COLUMBIA, Mo. - Safety-net agencies, such as food banks and nonprofits offering health care, serve vulnerable individuals who are uninsured or underinsured and help them connect with services, such as health care, legal aid and housing. A researcher from the University of Missouri studied the closure of a large, safety-net agency and how the closure affected clients and other, smaller agencies that depended on the larger agency for referrals. Based on her research, Nidhi Khosla, an assistant professor of health sciences in the MU School of Health Professions, offers recommendations for agency leaders and policymakers to make sure safety-net agencies are sustainable and, if they do close, clients continue to receive the services they need.
"Safety-net agencies serve as starting points to connect clients with resources and help coordinate services for clients," said Khosla, the study's lead author. "The services that the agencies provide are interconnected, and when one agency closes, all have to adjust."
Khosla and her colleagues investigated how the sudden closure of a large, safety-net agency influenced smaller HIV service organizations. The researchers found that the closure of the safety-net agency caused many clients to be "lost in the system," or disconnected from services. Additionally, clients experienced delays in care and lost a resource where they could be connected to multiple services. Similarly, service agencies reported suffering from the closure because they had relied on the larger agency for case management.
"Agency leaders need to acknowledge that their organizations often provide intangible services for clients," Khosla said. "Leaders need to understand that these agencies and their programs serve vulnerable populations, and once individuals have established a relationship with an agency, it means much more to them than simply health care; it's a source of emotional sustenance for them."
Khosla says agencies should have plans in place so that services for their clients would not dissolve should the agencies close suddenly. Policymakers also should implement changes to agencies incrementally and in a planned manner to ensure individuals are not lost in the system, Khosla said.
"Ideally, agencies that close would be able to transfer their clients to other agencies that can fill those needs," Khosla said. "Policymakers should consider how difficult it's going to be for a person who's already vulnerable to transfer to a new agency, because it takes time to make appointments, to figure out how a new agency works and how to get there. These are all small factors that sometimes escape policymakers' consideration."
Many agencies constantly face a shortage of time and money, and it may be difficult for leaders to find time to think about larger issues, such as long-term sustainability, when they're confronted with operational challenges on a daily basis; however, agency leaders should engage in constant review to adapt to the needs of those they serve, Khosla said.

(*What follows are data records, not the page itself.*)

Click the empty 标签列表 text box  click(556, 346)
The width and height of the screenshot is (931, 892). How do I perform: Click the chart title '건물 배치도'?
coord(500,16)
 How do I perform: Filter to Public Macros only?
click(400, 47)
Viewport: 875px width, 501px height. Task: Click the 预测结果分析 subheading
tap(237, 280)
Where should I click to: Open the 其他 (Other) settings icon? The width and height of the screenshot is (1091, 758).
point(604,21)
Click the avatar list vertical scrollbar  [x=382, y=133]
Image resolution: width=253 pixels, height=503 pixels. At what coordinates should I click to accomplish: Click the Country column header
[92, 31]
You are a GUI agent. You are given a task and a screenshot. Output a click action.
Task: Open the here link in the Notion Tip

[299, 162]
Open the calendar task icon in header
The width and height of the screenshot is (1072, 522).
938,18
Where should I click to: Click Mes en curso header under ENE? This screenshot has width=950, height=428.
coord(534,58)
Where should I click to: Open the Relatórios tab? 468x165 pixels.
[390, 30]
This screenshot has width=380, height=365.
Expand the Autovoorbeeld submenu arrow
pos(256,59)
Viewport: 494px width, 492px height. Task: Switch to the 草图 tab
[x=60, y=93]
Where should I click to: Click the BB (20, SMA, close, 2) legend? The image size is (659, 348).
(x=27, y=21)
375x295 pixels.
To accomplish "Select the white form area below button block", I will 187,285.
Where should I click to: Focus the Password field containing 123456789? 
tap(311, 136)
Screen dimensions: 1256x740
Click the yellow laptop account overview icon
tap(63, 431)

"Agencies begin with a mission, and over time, the environment changes," Khosla said. "It's important for agency leaders to step back and review their missions to make sure they're still relevant to the needs of their clients. Additionally, even though non-profits operate with altruistic motives, they still need to function as agencies that are dependent on funding."
The study, "Impact of Closure of a Safety Net HIV Case Management Agency," recently was published in World Medical & Health Policy. The Department of Health, Behavior and Society at Johns Hopkins Bloomberg School of Public Health supported the research through the Distinguished Doctoral Research award given to Khosla while she pursued a doctorate at Johns Hopkins. Study co-authors from Johns Hopkins include Caitlin Kennedy, Peter Winch, Carl Latkin and Jill Marsteller.